ABSTRACT

Laws and practices allowing for sterilisation against the will of the patient have existed in Europe for around a century, targeting different groups at different times. Groups particularly targeted by the practices today are Romani women, people with disabilities and trans people. The Istanbul Convention Article 39(b) outlaws “performing surgery which has the purpose or effect of terminating a woman’s capacity to naturally reproduce without her prior and informed consent or understanding of the procedure”. But which practices are included in the scope of this Article? Who does it recognise as a victim? And how effective a legal instrument is the Istanbul Convention when it comes to combatting contemporary practices of forced sterilisation in its ratifying States?
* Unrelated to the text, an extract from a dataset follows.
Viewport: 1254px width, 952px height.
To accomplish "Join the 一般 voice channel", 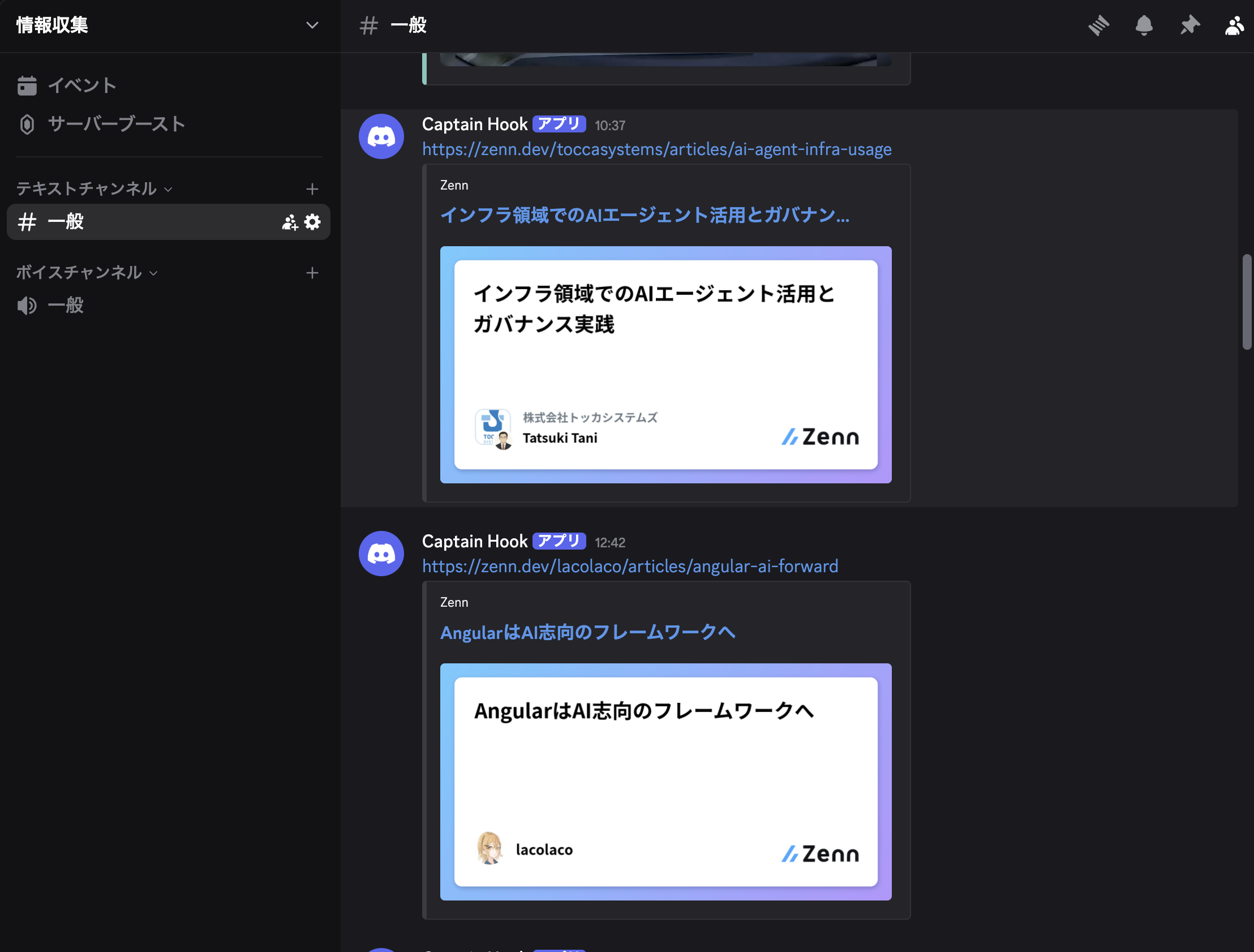I will click(65, 306).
The chapter renders visible how forced sterilisation has, modelled on the Nazi atrocities, developed from a violation of international criminal law to also a violation of human rights law, appearing before the European Court of Human Rights. The chapter welcomes the explicit inclusion of forced sterilisation as a form of gender-based violence in the Istanbul Convention. Nevertheless, it points to three specific shortcomings for the Convention to be effective. The first is its limited remedial scope and individual focus. The second is its failure to recognise the structural discrimination and stereotypes inherent in practices of forced sterilisation – which are not merely gender-based, but rather, intersectional. The last shortcoming concerns the Convention’s inherent cis-exclusiveness, which hampers its potential to combat some of the currently most common coercive sterilisations in Europe.